For instance, as Deva Prasad M remarks in his Book Review ‘Mapping the Narrative of Environmental Law’ - “The State Biodiversity Boards are not empowered to function in a proper manner in the issues relating to access and benefit sharing (ABS), which has resulted in the dilution of the biodiversity law. The Forest Legislation Act is yet another example of the tussle witnessed where the indigenous communities’ issues are primarily unaddressed, leading to diffused legislation.” However, such exclusivist practice of politics ignores the alternative pathways to conservation that indigenous imagination may provide.
Even in states that led the way in championing preservation of indigenous knowledge, continue to face challenges. In the 2022 Commentary, ‘From Paper to Practice: Operationalising Biodiversity Management Committees in Madhya Pradesh’ Indrani Barpujari demonstrates how in Madhya Pradesh, the preparation of peoples’ biodiversity registers (PBRs) containing comprehensive knowledge on the availability and knowledge of local biological resources, their medicinal, or any other use or associated traditional knowledge and their achievements, through biodiversity management committees (BMCs). However, “these BMCs face many challenges such as the lack of sustained funds for their work, the inability to generate funds of their own by collecting access fees, and the lack of requisite infrastructure such as dedicated office space. There is also the issue of sustaining the collective interests of the BMC members over time.”
Curbing threats to agriculture
India remains a largely agriculture- dependent economy. But the sector is becoming more prone to instability due to rise in extreme weather events such as droughts and flooding. In ‘Agro-biodiversity as a Resource’ Suman Sahai warns that this will only further increase food insecurity. As a solution to this, she contends that we need to go back to resources such as indigenous knowledge systems that have stood the test of time.

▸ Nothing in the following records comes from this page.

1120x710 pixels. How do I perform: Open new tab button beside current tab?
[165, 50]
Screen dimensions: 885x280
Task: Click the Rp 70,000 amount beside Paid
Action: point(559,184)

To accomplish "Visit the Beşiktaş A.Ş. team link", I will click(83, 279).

She states- “We need to correct this mindless techno-fix approach and look at the time-tested resources like genetic diversity and indigenous knowledge that has delivered solutions in the past and will do so again. The farmers over millennia have faced adverse situations before; and they have the tools to face these again.”
Making changes in our approach to conservation
Our laws suffer from a colonial hangover. The colonial notion that nature should be preserved by distancing, or completely removing humans from it has not bode well for our efforts in conservation. This 2022 EPW Editorial, ‘Etuaptmumk to Preserve Biodiversity’ provides an alternative- “Rather, indigenous approaches of people–place relationship at the centre of cultural and care practices have shown quicker and better results. Etuaptmumk—two-eyed seeing: one, indigenous and the other, mainstream and implementing the knowledge and understanding from both—holds the future.”

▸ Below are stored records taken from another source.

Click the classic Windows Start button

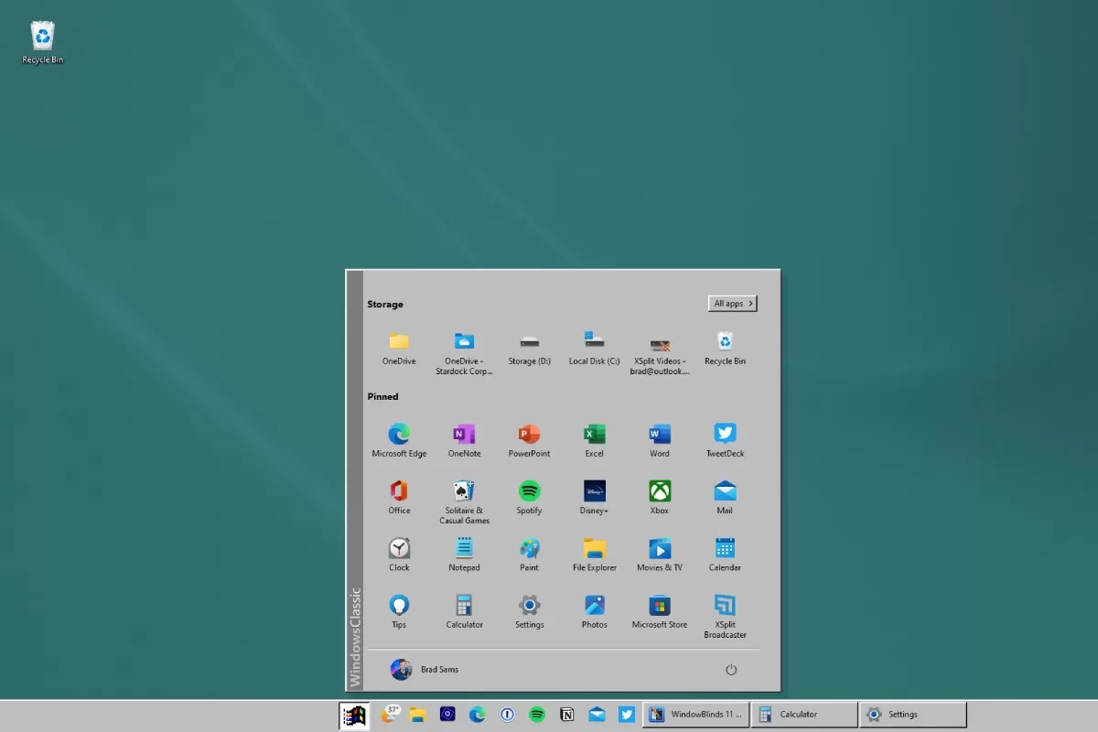pyautogui.click(x=353, y=716)
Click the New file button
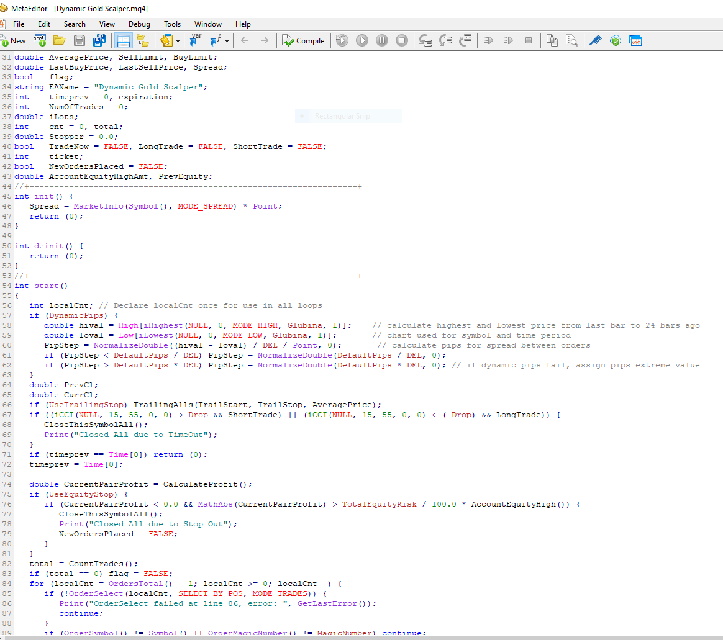 click(x=14, y=41)
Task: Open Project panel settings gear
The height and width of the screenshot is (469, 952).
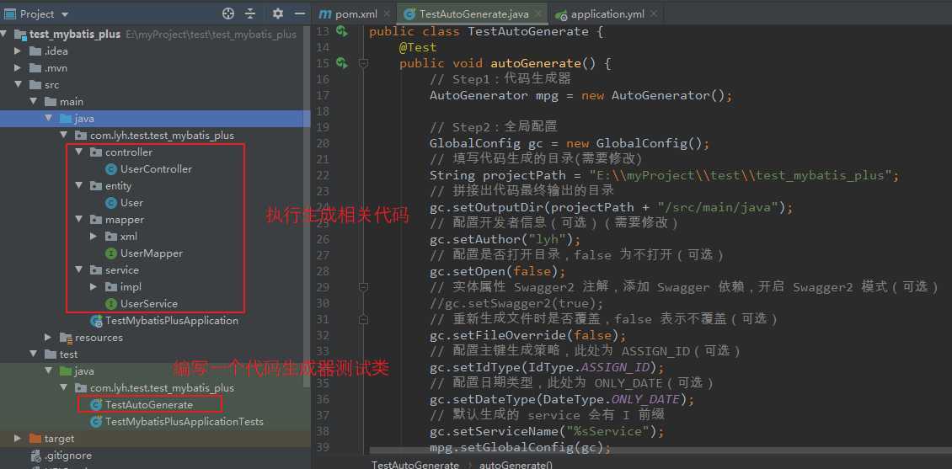Action: pos(278,13)
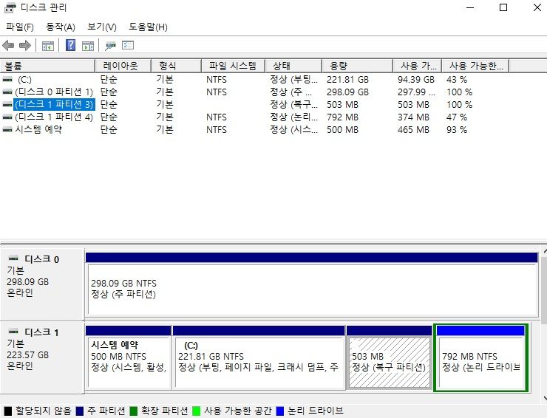Click the disk rescan toolbar icon
This screenshot has height=418, width=547.
click(x=110, y=46)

On similar lines, Sanjay Kumar had suggested in his 2001 Special Article titled ‘Indigenous Communities’ Knowledge of Local Ecological Services’ - “The first task, of course, will be to collate the rural people’s knowledge with the existing systematic forestry management literature, in the manner we call an ‘action research’. The second task will be to build an appropriate institutional framework in which the findings of the action research are replicated on a larger scale.”
Thus, a recognition of the indispensable role that indigenous communities play in biodiversity conservation combined rights-based approach can lead the way in catapulting India’s conservation trajectory.